Thousands of uniforms helping people in ways inefficient and unrepresentative governments cannot would take the place of a lifetime of American violent hegemony in the name of capital accumulation. Americans, of course, would have to forego their imperialist compulsions. After all, one’s not really generous if he or she quit giving at the first slap. Americans would have to employ local people, put their brainpower to work, leave other religions and ways of life alone. But it would be easy. The Halliburtons, General Electrics, Raytheons and Wackenhuts of the nation would find opportunity in troop reinforcement, manufacturing the material of relief and the means to deliver it, and training. New paradigms mean need for new products, and new products mean money, money, money in ways that enhance, rather than burden, the American economy.

Ironically, altruism does carry a profit. The U.S. stops killing for the sake of profit to make lots of money. In the meantime, it stops oppressing others. It has only a few light arms and police among its military but creates huge opportunity in other products. Corporations gain broad new markets and opportunities for the spread of capitalism. Most importantly, Americans no longer have to make each other behave.

What protects us if we don’t have guns, bombs and missiles? What keeps horses from breeding with cows and the sun from rising in the West?

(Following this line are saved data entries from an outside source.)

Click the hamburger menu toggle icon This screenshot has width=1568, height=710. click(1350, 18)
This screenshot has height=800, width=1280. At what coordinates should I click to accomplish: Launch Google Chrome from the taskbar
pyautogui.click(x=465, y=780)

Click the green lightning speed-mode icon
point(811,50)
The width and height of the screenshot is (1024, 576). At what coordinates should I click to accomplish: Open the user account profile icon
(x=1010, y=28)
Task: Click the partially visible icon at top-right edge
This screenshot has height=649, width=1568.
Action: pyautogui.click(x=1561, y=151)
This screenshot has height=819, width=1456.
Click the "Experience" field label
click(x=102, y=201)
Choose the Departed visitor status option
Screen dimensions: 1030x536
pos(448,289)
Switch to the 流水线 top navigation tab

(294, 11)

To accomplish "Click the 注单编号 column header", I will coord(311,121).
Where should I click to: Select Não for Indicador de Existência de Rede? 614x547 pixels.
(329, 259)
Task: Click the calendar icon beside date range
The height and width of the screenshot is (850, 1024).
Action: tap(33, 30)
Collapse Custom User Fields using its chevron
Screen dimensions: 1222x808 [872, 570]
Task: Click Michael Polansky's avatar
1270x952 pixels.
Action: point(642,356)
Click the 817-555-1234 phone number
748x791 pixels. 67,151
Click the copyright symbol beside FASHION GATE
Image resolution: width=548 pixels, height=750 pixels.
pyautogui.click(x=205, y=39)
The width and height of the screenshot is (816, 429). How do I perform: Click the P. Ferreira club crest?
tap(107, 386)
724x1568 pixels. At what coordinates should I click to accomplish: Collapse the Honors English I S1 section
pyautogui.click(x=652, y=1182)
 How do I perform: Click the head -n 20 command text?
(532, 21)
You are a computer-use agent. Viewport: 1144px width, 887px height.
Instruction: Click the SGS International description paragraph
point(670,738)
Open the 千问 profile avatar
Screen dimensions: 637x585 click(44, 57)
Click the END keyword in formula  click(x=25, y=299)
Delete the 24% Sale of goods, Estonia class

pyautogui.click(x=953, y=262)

Just this: Our reputation as the one superpower that can deliver when the chips are down, people are hurt and when food, supplies and water become valuable enough for people with disaster-in-common to kill each other. No one, not even the wildest, most sociopathic terrorist organization would want to risk global disapproval, economic sanction and exclusion from the profits of capital endeavor in attacking Americans at home or abroad.

More and more, militarism and military spending fills corporate coffers in ways that John Maynard Keynes and Franklin Delano Roosevelt would not recognize. With the New Deal, government money spent was money Americans earned. The New Deal shifted the cost of capitalism to those who the system privileged. For Americans to stop killing tens of thousands civilians in defense of capitalism (41,000 in Iraq and Afghanistan, according to the Pentagon’s own numbers) and oppressing themselves and others, a cultural shift has to happen. Such a shift demands American admission that their way of life is costly, deadly and toxic to themselves and others.

In short, militarism may unite Americans against “bad” guys, if that. But $400-plus billion is a hefty price tag for a questionable foundation of national identity.

Better to put our fighting men and women to work for good purpose. Something they can be proud of without the contradiction of taking life to defend rhetoric. A military as a humanitarian giant — cheap, disciplined and creating the greatest defense Americans can have: An altruistic reputation beyond reproach.